▶ _What is being asked_:
Resume the essay below on fearing versus loving God, starting right after its final sentence.

▶ _Passage provided_:
==*==

I got a raise at work. He loves me.

I lost my job. He loves me not.

I got something meaningful out of the Bible today. He loves me.

My child is seriously ill. He loves me not.

I gave money to someone in need. He loves me.

I let my anger get the best of me. He loves me not.

Something I prayed for actually happened. He loves me.

I fudged on the truth to get me out of a tight spot. He loves me not.

Have you ever felt like that? Tossed back and forth, you sort through ever circumstance just like you used to pluck daisy petals–hoping to find some clear evidence of God’s disposition toward you. Does he love me?

What God Is This?

It is a perilous tight-rope. You have heard that God loves you and in your better moments you believe it easily.

But what do you do when circumstances turn hurtful? For you have also have heard that he is a God of vengeance, demanding your obedience to his will. If he rewards those who follow him, are your difficulties confirmation that you’re not on his good side?

Here is the problem isn’t it? Scripture paints two seemingly contradictory portraits of him. As the holy God he is shown to be unapproachable in his purity, willing to met out unspeakable torment on his Son, and ready to consign the unrepentant to eternal agony in hell. He is also portrayed as a tender Father, so loving that the most wayward sinner could run to his side in absolute safety and find forgiveness and mercy.

If you are not able to resolve these images into a coherent view of God, you will end up playing the he-loves-me-he-loves-me-not game. Like the schizophrenic child of an abusive father, you’ll never be certain what God you’ll meet on a given day–the one who wants to scoop you up in his arms with laughter, or the one who ignores or punishes you for reasons you don’t understand.

Vacillating between loving him and fearing him will keep you from learning to trust him. For you know intuitively that you cannot love what you fear; and you will not fear what you love. Here is why so few believers ever discover the depths of friendship God has offered to them. They see God’s holiness as a contradiction to his tenderness. Unable to reconcile the two, fear wins out and intimacy with him is forfeit.

Fear Him or Love Him?

Fear and love cannot exist side by side in the human heart. Though the Psalmist tells us that the fear of the Lord is the beginning of wisdom–it is only the beginning. We need to learn that love is the fulfillment of it, and that’s why John said that perfect love will cast out all fear. The upshot is this: if you don’t love God, you would be well-served to fear him. Once, however, you learn what it really is to love him, you will never need to fear him again.

==*==

▶ _Material supplied_:
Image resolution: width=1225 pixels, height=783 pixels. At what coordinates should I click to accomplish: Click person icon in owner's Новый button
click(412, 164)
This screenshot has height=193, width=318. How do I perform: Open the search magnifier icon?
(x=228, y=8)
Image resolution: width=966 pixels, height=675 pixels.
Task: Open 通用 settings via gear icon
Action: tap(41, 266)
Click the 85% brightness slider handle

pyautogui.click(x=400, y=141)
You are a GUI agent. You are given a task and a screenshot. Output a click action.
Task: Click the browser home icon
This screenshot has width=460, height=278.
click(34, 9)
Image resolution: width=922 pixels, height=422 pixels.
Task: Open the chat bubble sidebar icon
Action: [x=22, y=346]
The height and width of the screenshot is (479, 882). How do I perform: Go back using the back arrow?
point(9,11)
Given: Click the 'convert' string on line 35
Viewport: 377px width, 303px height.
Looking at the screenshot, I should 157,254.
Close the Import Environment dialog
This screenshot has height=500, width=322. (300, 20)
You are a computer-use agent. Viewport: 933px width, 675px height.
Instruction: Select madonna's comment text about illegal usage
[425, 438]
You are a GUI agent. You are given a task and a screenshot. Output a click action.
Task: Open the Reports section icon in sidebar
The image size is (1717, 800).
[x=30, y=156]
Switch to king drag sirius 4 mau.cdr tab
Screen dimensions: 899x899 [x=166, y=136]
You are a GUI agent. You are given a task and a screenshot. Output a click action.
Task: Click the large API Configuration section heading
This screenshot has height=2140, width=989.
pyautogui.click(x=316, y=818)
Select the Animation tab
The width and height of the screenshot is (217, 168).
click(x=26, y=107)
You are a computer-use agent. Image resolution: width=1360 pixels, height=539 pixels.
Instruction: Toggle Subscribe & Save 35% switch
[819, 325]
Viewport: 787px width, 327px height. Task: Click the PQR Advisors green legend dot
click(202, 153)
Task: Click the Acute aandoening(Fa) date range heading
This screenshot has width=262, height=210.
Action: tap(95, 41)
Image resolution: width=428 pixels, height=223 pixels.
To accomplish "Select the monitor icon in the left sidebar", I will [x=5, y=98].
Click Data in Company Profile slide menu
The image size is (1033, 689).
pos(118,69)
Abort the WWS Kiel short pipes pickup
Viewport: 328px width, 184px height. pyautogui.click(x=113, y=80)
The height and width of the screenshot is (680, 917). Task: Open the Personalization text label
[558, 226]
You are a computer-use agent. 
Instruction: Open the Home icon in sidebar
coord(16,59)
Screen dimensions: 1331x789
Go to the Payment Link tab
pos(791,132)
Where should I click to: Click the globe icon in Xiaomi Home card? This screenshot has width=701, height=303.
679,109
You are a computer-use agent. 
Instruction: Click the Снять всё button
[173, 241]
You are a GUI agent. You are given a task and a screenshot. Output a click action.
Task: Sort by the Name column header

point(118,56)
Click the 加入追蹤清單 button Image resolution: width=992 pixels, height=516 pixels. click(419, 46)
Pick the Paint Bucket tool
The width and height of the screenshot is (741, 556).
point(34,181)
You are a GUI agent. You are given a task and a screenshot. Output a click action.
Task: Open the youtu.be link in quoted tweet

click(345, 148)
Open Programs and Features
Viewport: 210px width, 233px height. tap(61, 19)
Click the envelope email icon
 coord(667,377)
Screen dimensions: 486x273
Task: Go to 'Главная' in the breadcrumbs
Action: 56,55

==*==

▶ _Task response_:
Only by experiencing this depth of love can you come to know God as he really is and how secure you are in him. Discover that out and your calamities will never again drive you to question God’s love nor whether you’ve done enough to merit his affection. Instead of fearing he has turned his back on you, you will be able to rest in his love at the moments you need it most.

This has been God’s desire for you since the first day of creation–to invite you past your fear of him, to discover what it means to love him. He offers you an intimate friendship with him that will transform you as he alone becomes the all-consuming passion of your life. He will be the voice that steers you through every situation, the peace that sets your heart at rest in trouble and the power that holds you up in the storm. He wants to be closer than your dearest friend and more faithful than you’ve ever known in any human being.

I know it sounds too good to be true. How can mere humans enjoy such a friendship with the Almighty God who created with a word all that we see? Do I dare think that he would know and care about the details of my life? Isn’t it presumptuous to even imagine that this God would take delight in me, even though I still struggle with the failures of flesh?

It would be if this were not his idea before it was ever yours. He’s the one that offered to be your loving Father–sharing life with you in ways no earthly father ever could. He’s the one that loves you more than you have ever been loved, and he knows that when you discover that, all of your fears, including your fear of him, will be destroyed.

Where Is This Love?

There’s only one place you can go to find a love so powerful–the cross on Golgotha. Here the Father and Son unveil a plan so incredible that it opens the door for you to have an eternity-long, love-relationship with the Lord of glory.

For most of my life in the faith I have seen the cross only as the substitutionary sacrifice that allowed Jesus to pay the price for my sins. It is only in the last few years that I have discovered it is so much more. The cross not only qualified us for salvation, but also provided the basis for our confidence in his love. Turn your eyes again to his cross, and see what transpired between a Father and a Son that forever secures our place in his love. He was not just punished for our sin, but he took sin into himself, so he might destroy it there for all who want to come to him.

That is the love God invites us to live in every day. Fear paralyzes, but love will free you to come to him, even in the midst of your worst failures, knowing that he loves you enough to change you. Fear makes you work harder to prove your worth to him; love teaches you to trust his work in you.

For too long organized religion has sought to teach us that fear and shame will make us better Christians, but it is not so. Insecurity about your place in him will do far more to separate you from your loving Father than to ever draw you to him. Jesus knew that. He taught people how to live securely in God’s love every moment of ever day so that he could transform them in ways they never could on their own.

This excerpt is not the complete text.